** Supplied data **
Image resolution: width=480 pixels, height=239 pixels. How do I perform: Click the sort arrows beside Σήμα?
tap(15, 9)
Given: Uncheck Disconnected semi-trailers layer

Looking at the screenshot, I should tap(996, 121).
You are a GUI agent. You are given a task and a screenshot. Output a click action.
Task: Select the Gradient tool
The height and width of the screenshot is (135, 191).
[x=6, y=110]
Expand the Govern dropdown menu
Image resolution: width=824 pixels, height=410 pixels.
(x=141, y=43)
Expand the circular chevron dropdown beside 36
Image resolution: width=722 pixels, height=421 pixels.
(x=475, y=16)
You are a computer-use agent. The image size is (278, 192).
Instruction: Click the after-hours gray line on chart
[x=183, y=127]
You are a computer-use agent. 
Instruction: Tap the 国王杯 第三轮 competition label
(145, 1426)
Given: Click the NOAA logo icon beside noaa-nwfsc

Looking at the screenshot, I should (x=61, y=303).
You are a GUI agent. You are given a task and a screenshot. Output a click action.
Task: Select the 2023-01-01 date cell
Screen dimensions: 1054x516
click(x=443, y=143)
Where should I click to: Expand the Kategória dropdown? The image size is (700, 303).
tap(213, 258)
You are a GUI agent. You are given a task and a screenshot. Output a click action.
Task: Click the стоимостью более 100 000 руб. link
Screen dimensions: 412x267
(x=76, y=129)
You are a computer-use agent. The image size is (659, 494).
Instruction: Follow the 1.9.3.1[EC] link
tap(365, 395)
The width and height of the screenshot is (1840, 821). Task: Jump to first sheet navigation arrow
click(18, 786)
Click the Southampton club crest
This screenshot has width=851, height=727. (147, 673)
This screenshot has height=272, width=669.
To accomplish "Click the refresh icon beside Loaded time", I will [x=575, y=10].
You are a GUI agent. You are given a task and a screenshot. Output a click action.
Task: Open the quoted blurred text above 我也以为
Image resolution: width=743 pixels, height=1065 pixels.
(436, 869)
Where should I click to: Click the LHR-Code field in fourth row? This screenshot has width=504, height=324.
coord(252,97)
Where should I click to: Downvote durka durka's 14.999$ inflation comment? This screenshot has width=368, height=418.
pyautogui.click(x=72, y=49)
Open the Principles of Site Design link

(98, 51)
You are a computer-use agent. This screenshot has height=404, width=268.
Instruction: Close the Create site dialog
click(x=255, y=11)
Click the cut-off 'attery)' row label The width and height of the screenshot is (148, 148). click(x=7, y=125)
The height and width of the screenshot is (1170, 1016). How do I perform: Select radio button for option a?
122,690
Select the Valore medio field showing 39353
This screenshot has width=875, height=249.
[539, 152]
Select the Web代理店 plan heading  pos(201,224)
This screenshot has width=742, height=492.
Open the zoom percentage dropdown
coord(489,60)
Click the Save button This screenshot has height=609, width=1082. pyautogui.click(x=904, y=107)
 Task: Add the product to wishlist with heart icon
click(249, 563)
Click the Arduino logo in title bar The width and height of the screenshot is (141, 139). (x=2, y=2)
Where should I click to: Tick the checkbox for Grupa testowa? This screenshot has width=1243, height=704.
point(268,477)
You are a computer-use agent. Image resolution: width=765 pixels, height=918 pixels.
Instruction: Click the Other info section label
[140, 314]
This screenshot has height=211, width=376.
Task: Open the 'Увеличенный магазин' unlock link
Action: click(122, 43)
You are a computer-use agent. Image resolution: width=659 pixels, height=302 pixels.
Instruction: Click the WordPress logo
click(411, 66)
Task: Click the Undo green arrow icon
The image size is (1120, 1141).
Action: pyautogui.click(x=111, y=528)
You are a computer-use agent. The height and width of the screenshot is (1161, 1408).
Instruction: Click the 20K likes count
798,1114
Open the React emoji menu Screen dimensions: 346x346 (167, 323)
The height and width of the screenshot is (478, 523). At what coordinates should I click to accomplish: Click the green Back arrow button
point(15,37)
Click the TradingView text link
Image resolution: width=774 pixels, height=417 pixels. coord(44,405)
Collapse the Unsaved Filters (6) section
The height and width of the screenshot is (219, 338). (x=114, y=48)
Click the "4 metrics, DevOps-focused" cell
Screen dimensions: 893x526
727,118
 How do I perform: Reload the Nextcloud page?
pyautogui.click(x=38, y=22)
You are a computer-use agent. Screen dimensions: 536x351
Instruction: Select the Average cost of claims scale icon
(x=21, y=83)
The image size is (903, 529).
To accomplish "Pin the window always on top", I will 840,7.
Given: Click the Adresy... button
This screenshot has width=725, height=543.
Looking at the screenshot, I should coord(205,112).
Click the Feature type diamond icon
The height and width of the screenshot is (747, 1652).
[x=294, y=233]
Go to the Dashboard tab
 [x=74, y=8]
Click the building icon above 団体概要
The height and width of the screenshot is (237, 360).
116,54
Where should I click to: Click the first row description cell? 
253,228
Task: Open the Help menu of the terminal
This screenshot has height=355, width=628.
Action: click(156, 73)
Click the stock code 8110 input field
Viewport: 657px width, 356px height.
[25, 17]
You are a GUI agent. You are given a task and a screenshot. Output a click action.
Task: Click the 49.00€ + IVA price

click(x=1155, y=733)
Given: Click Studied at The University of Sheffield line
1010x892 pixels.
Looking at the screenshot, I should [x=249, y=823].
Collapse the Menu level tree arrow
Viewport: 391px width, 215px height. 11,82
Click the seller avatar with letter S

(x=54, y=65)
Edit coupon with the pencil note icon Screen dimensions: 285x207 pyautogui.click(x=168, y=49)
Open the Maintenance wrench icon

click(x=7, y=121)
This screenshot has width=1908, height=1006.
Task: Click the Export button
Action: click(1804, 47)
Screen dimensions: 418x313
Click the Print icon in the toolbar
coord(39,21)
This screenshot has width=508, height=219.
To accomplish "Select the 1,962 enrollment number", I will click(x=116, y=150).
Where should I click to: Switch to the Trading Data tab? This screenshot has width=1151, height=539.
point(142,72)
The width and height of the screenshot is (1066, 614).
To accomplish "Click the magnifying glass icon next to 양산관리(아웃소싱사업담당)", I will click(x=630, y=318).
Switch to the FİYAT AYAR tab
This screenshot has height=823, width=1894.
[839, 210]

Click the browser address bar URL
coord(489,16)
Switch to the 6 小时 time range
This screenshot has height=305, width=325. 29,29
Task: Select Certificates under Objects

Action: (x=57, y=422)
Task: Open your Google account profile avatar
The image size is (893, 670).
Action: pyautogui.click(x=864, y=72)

** Exercise objective **
The required output is every line above from the one with "Screen dimensions: 1054x516" down to the one with "Task: Open the quoted blurred text above 我也以为", restated word for word, ends included.

** Final answer **
Screen dimensions: 1054x516
click(x=443, y=143)
Where should I click to: Expand the Kategória dropdown? The image size is (700, 303).
tap(213, 258)
You are a GUI agent. You are given a task and a screenshot. Output a click action.
Task: Click the стоимостью более 100 000 руб. link
Screen dimensions: 412x267
(x=76, y=129)
You are a computer-use agent. The image size is (659, 494).
Instruction: Follow the 1.9.3.1[EC] link
tap(365, 395)
The width and height of the screenshot is (1840, 821). Task: Jump to first sheet navigation arrow
click(18, 786)
Click the Southampton club crest
This screenshot has width=851, height=727. (147, 673)
This screenshot has height=272, width=669.
To accomplish "Click the refresh icon beside Loaded time", I will [x=575, y=10].
You are a GUI agent. You are given a task and a screenshot. Output a click action.
Task: Open the quoted blurred text above 我也以为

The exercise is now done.